WHAT IS NEEDED => Determine how many lines in the records include "agent". Write the number and nothing more.

◇ ◇ ◇ ◇

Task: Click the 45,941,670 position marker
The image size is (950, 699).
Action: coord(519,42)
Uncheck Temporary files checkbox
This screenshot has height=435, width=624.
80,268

◇ ◇ ◇ ◇

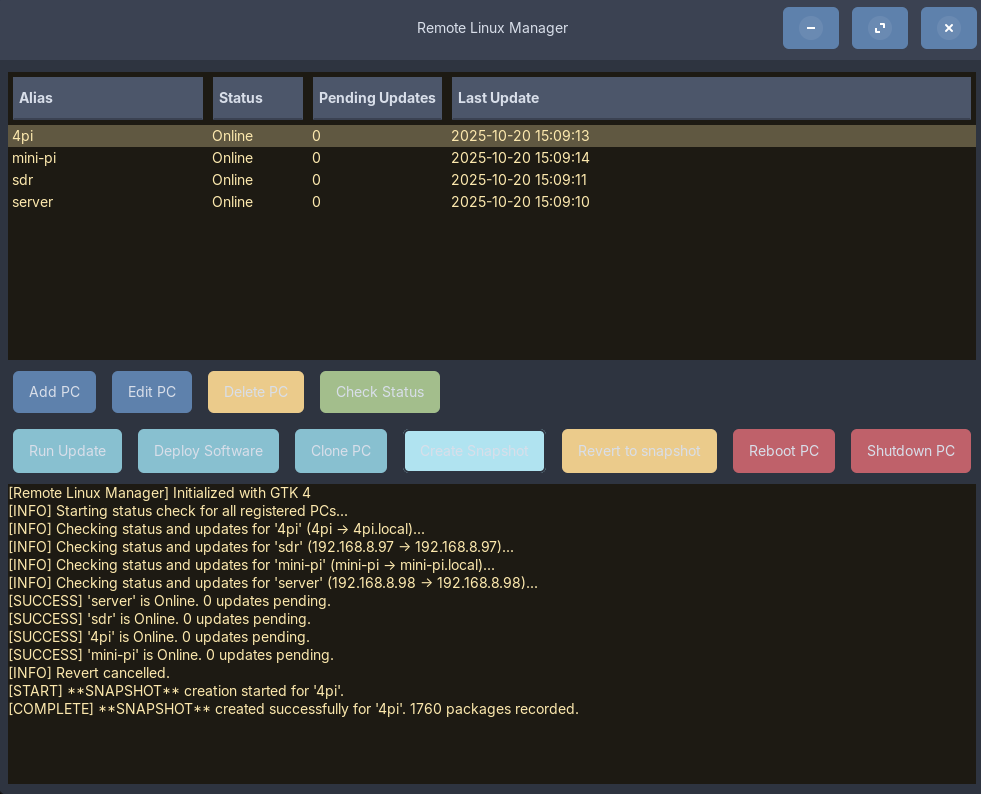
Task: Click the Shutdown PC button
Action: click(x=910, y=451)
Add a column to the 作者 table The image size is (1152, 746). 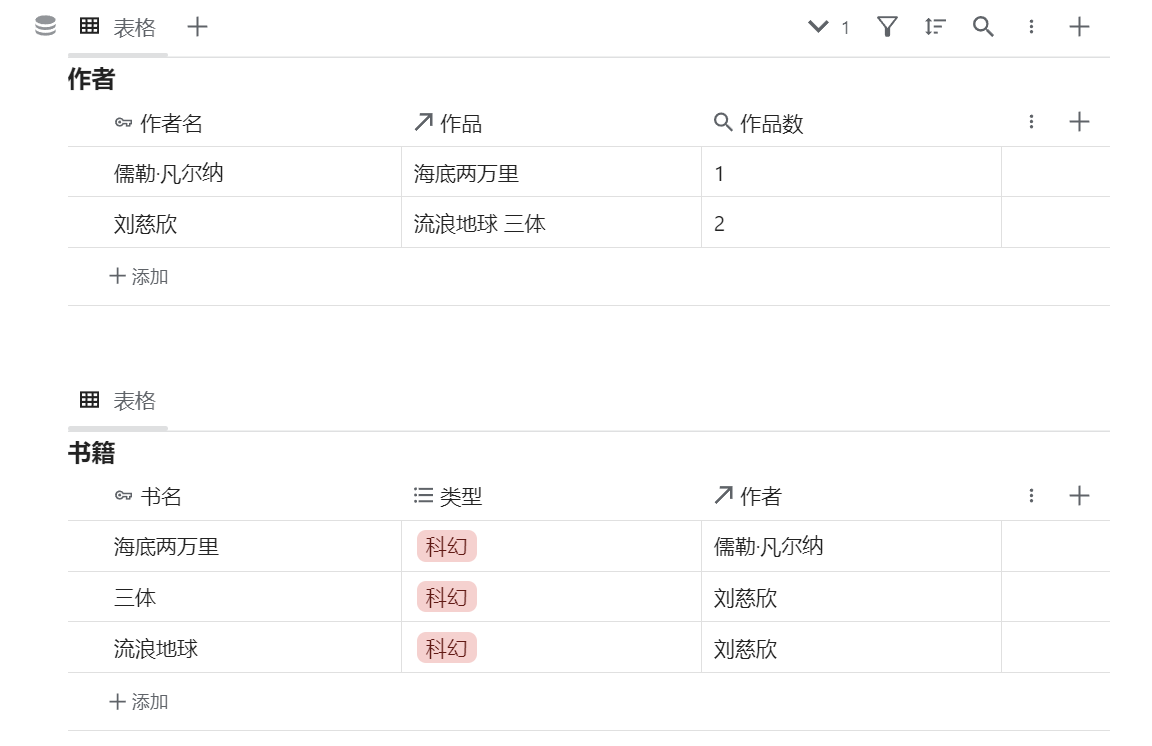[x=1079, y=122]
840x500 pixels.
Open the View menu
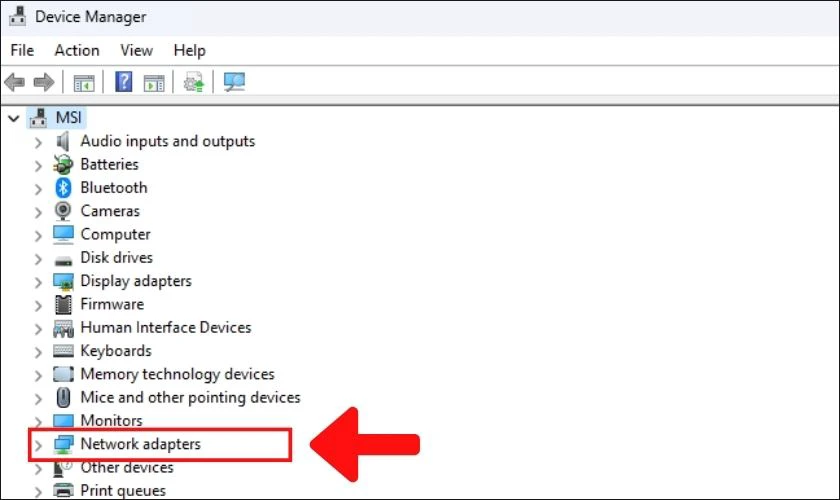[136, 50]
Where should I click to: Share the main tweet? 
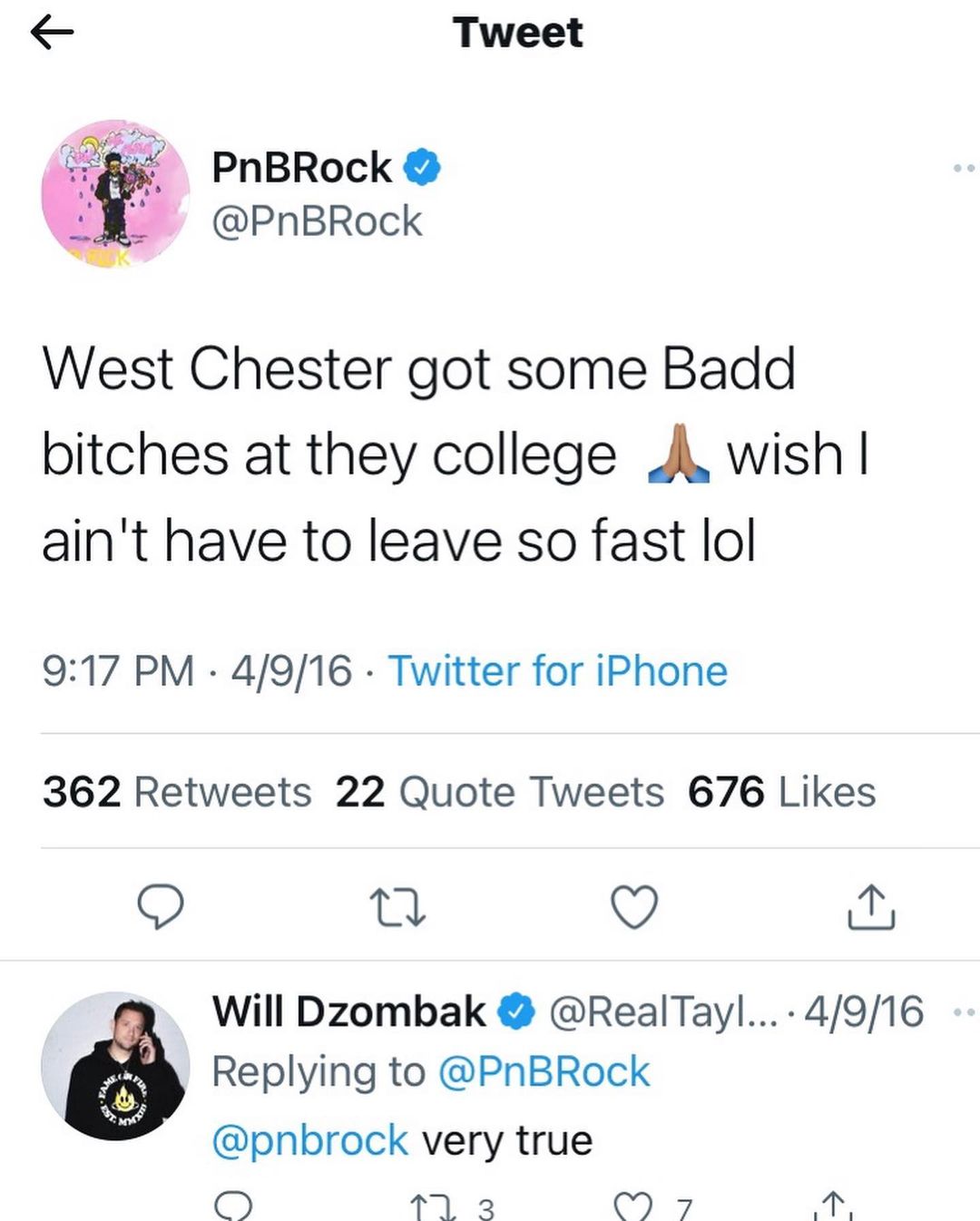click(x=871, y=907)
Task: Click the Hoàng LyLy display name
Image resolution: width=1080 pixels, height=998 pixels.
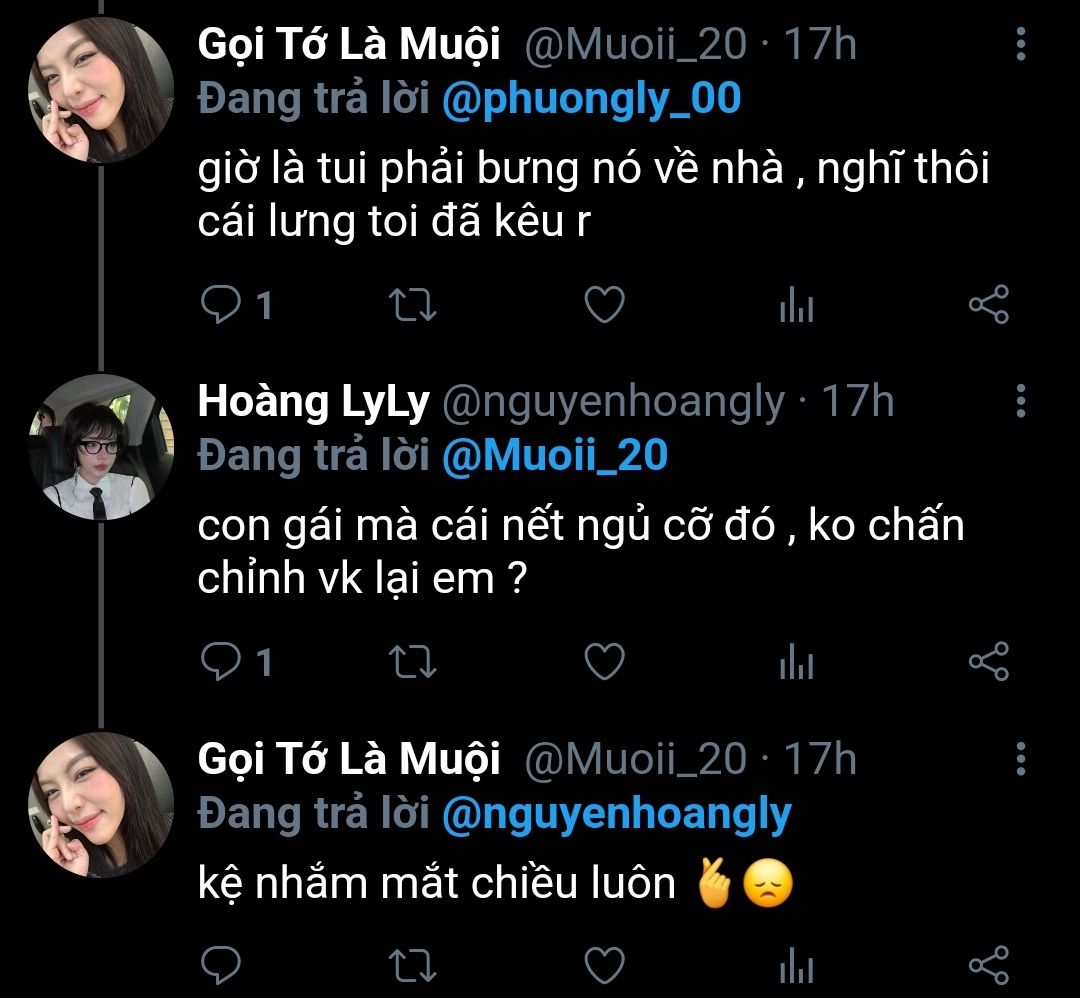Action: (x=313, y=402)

◇ ◇ ◇ ◇

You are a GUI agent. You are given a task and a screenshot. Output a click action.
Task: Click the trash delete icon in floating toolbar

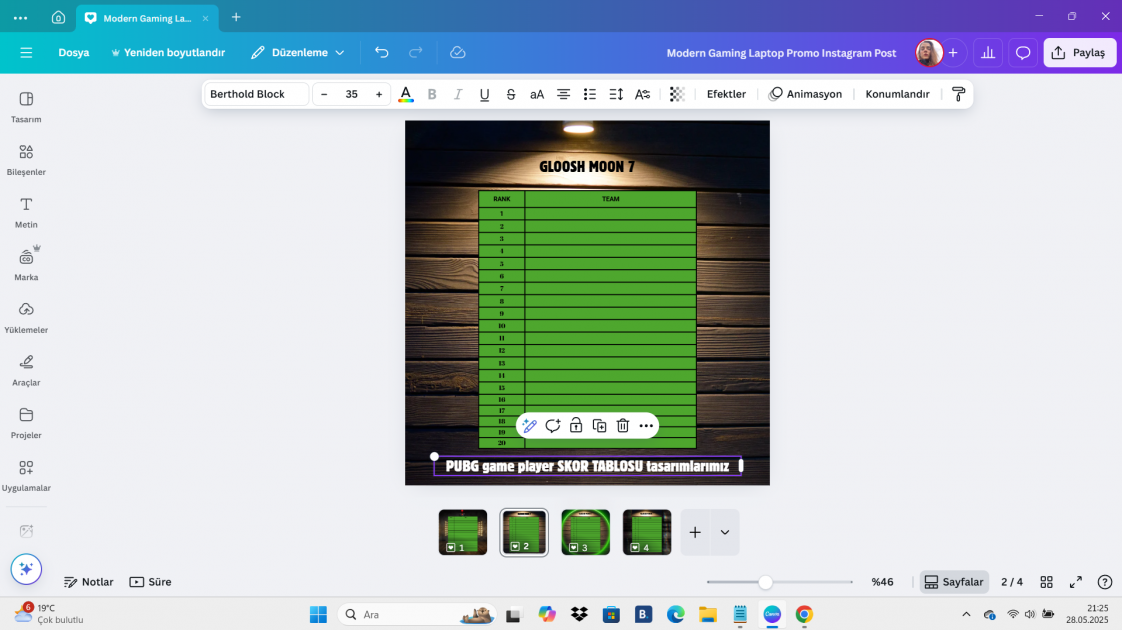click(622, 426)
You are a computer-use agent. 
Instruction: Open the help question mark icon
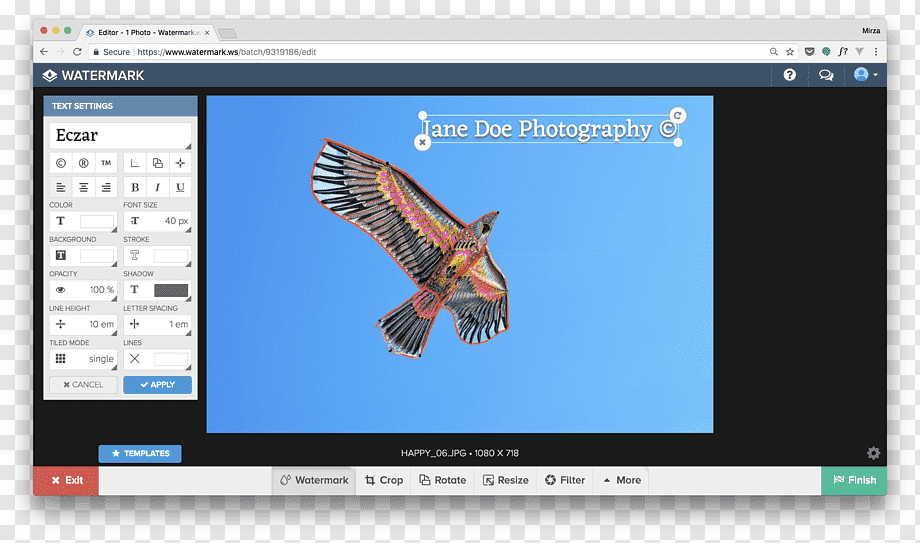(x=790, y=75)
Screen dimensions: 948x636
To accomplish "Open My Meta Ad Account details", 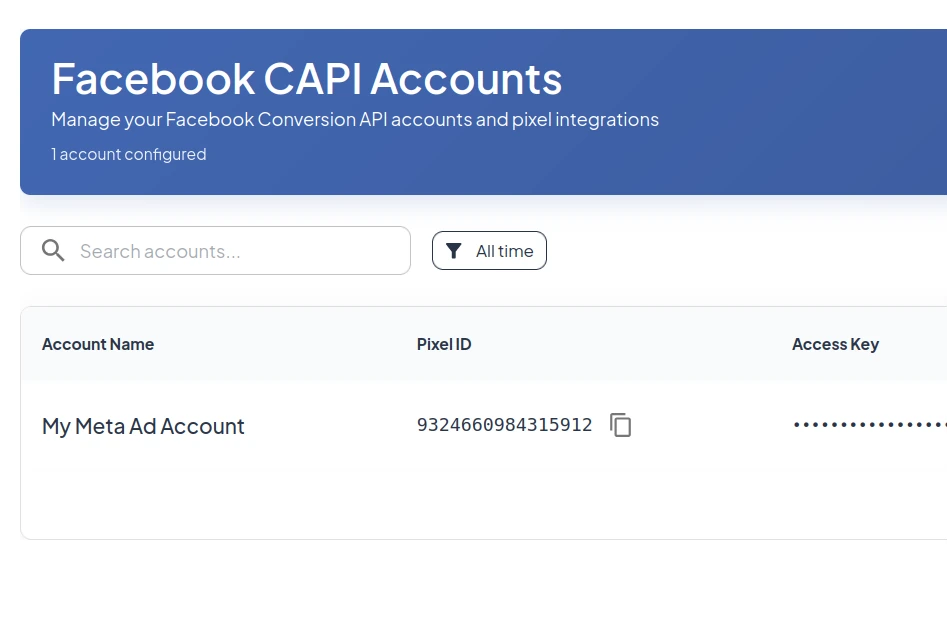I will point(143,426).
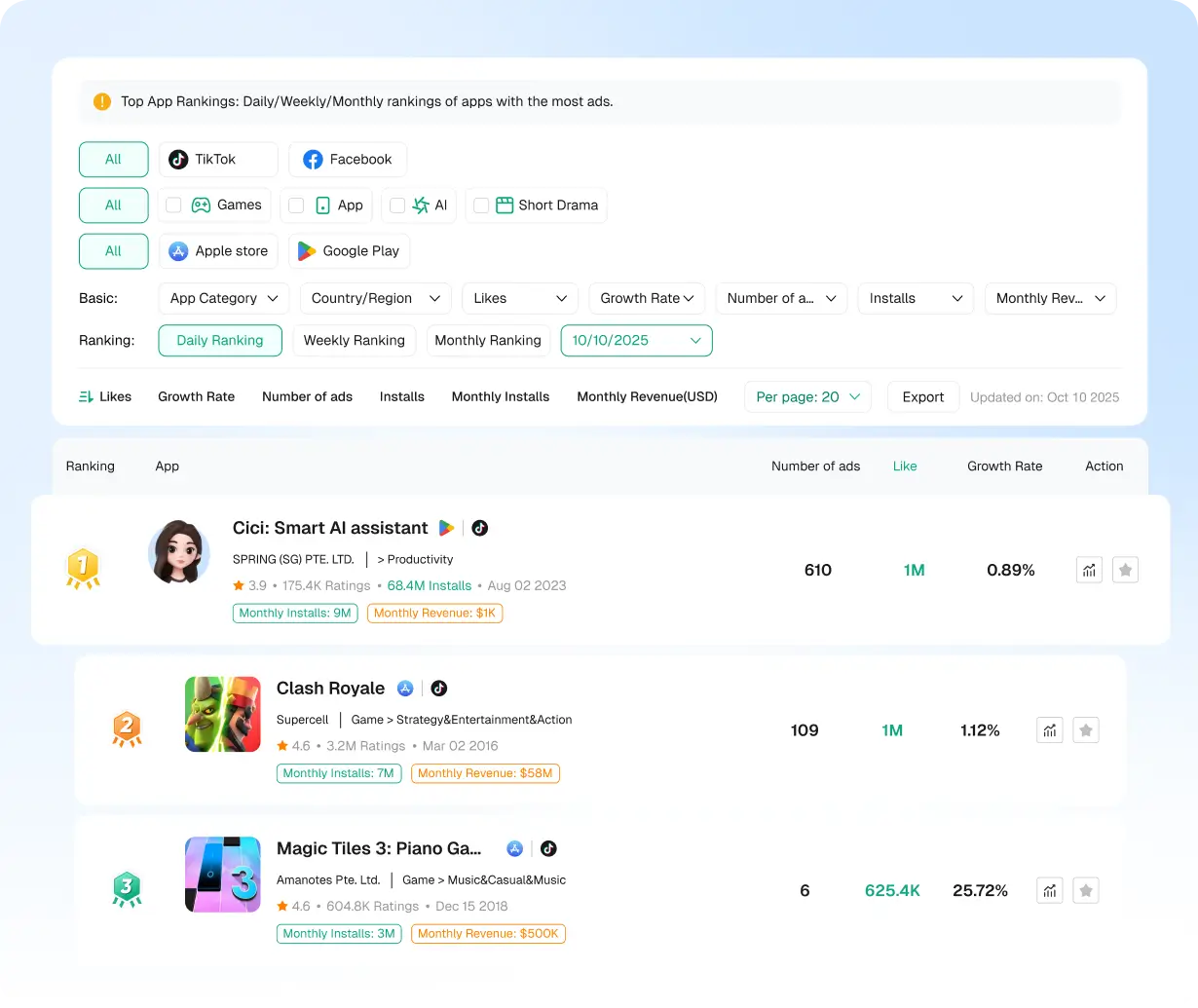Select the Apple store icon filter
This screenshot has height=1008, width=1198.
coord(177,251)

◇ ◇ ◇ ◇

TASK OUTPUT => 2